By making some methods public and others private or protected, we leave an entry way for others so they know where it is safe to call code from. The public methods and variables are called an 'interface'.
For any class, you have an implementation. This is how the class carries out its duty. If it is a smoothie making class, how the class adds the ingredients, what ingredients it adds, etc are all part of the implementation. The outside code shouldn't know and/or care about the implementation.
The other side of the class it its interface. The interface is the public methods that the developer of the class intended to be called by outside code. This means that you should be able to call any public method and it will work properly.
There are several reasons for using encapsulation, one of the strongest is: Imagine using a large, complicated library written by someone else. If every object was unprotected you could unknowingly be accessing or changing values that the developer never intended to be manipulated in that way.
Hiding data makes the program easier to conceptualize and easier to implement.
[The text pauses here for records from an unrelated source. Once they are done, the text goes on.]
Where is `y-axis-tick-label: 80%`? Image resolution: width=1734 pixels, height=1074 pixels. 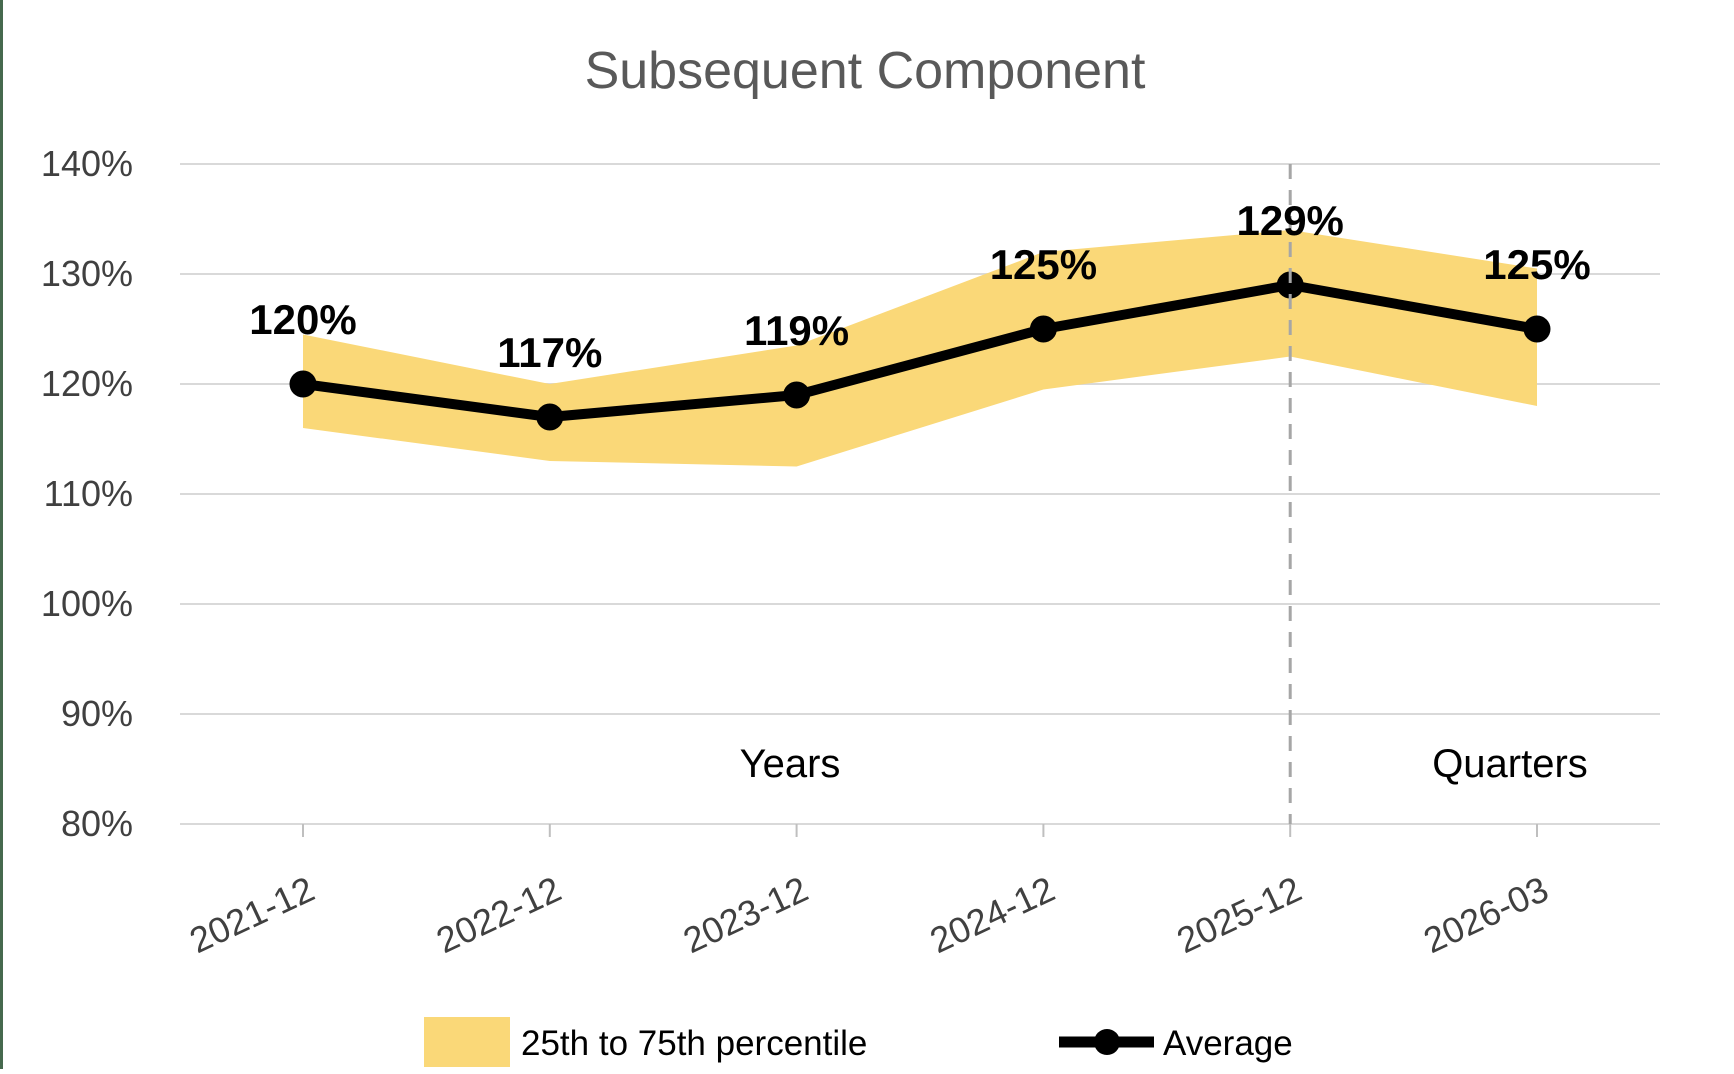
y-axis-tick-label: 80% is located at coordinates (97, 824).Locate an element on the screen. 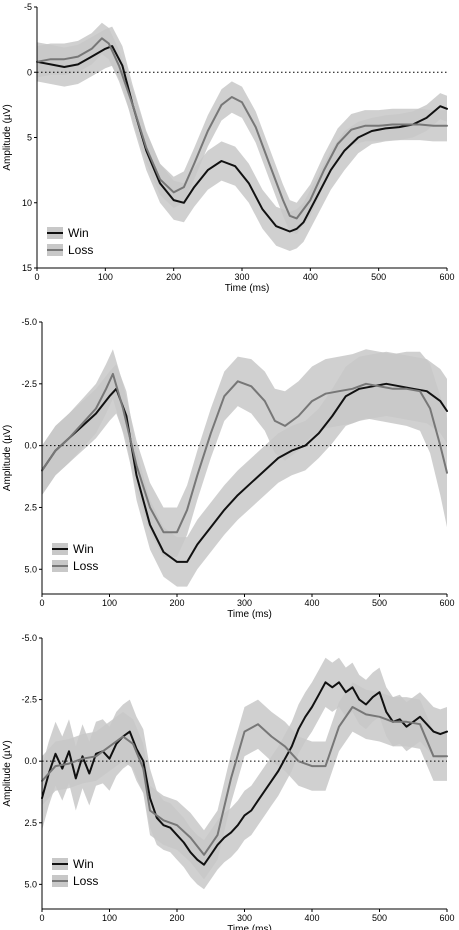 This screenshot has height=930, width=459. y-tick-label: 5 is located at coordinates (30, 138).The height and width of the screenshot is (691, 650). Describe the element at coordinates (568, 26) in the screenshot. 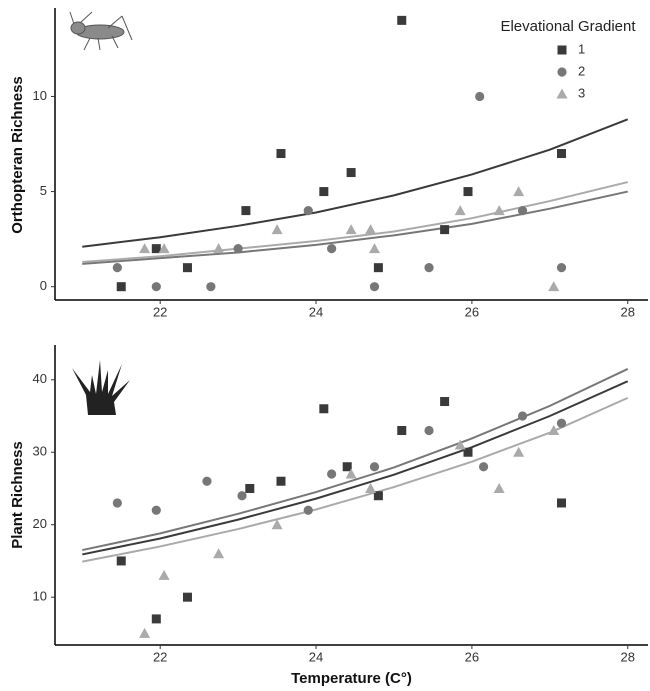

I see `legend-title: Elevational Gradient` at that location.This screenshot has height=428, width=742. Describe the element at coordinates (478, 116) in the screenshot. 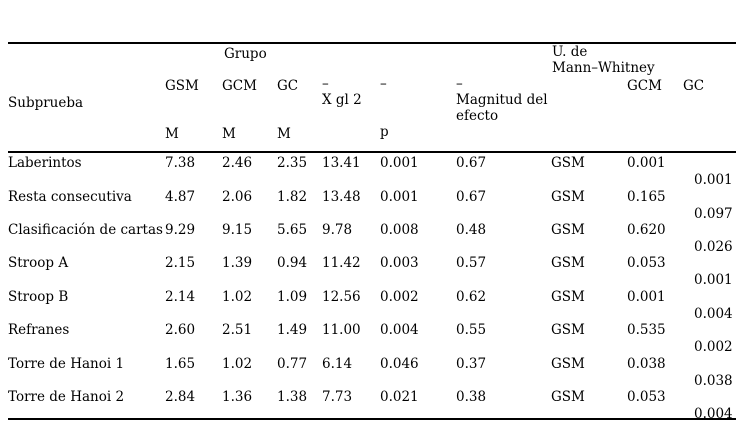

I see `header-effect-line2: efecto` at that location.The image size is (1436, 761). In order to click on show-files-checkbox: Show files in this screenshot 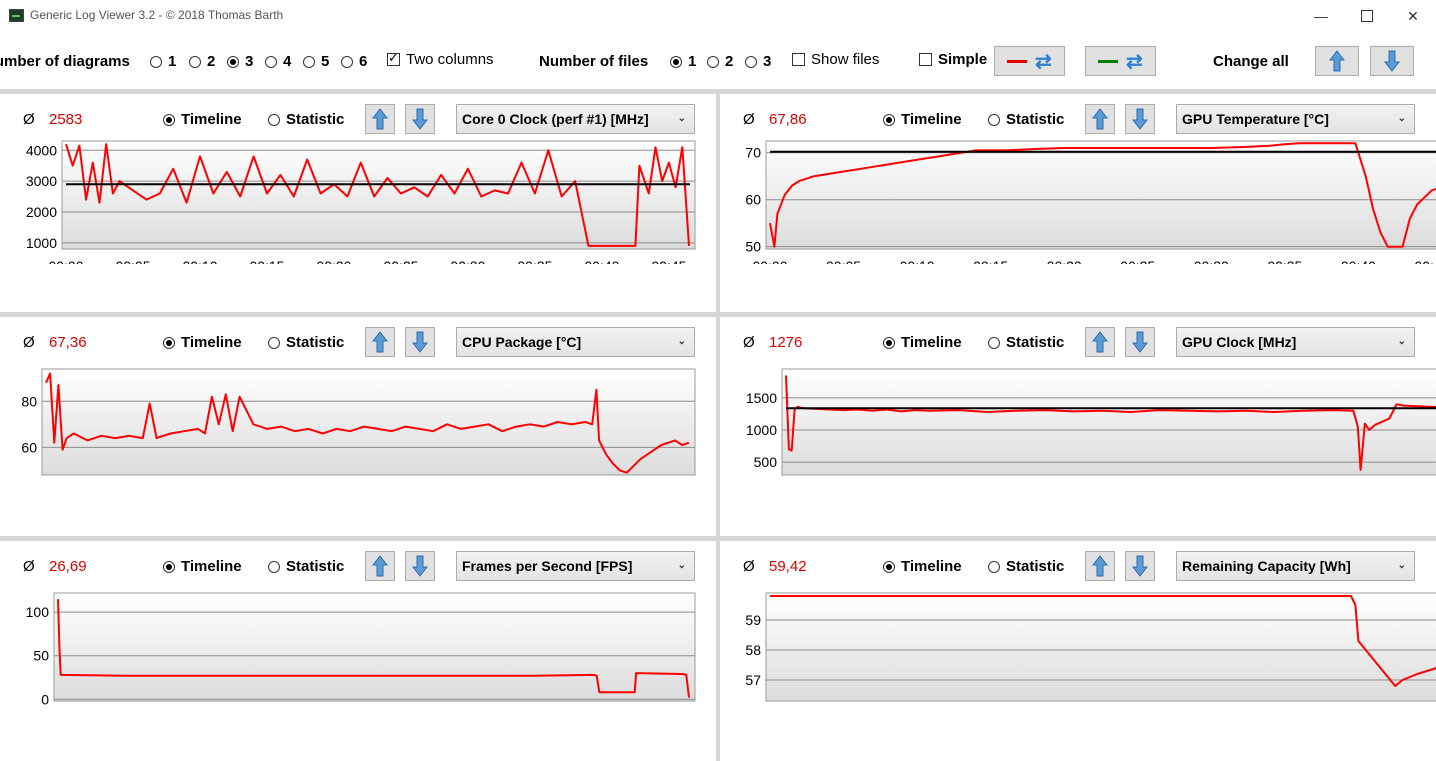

It's all about encapsulation. Methods are private that do the inner grunt work while exposing graceful functions that make things easy. E.g. you might have an $product->insert() function that utilizes 4 inner functions to validate a singleton db object, make the query safe, etc - those are inner functions that don't need to be exposed and if called, might mess up other structures or flows you, the developer, have put in place.
a multiple developer situation (don't
mess up other people's work), or just
so you don't mess up your own work
accidentally?
Mainly these two things. Making a method public says "this is how the class is supposed to be used by its clients", making it private says "this is an implementation detail that may change without warning and which clients should not care about" AND forces clients to follow that advice.
A class with a few, well documented public methods is much easier to use by someone who's not familiar with it (which may well be its original author, looking at it for the first time in 6 months) than one where everything is public, including all the little implementation details that you don't care about.
It makes collaboration easier, you tell the users of your classes what parts should not change so often and you can guarantee that your object will be in a meaningful state if they use only public methods.
It does not need to be so strict as distinguishing between private/public/whatever (I mean enforced by the language). For example, in Python, this is accomplished by a naming convention. You know you shouldn't mess with anything marked as not public.
For example - private/protected method may be part of some class which is called in another (public) method. If that part is called in more public methods, it makes sense. And yet you don't want these methods to be called anywhere else.
It's quite the same with class properties. Yes, you can write all-public classes, but whats the fun in that?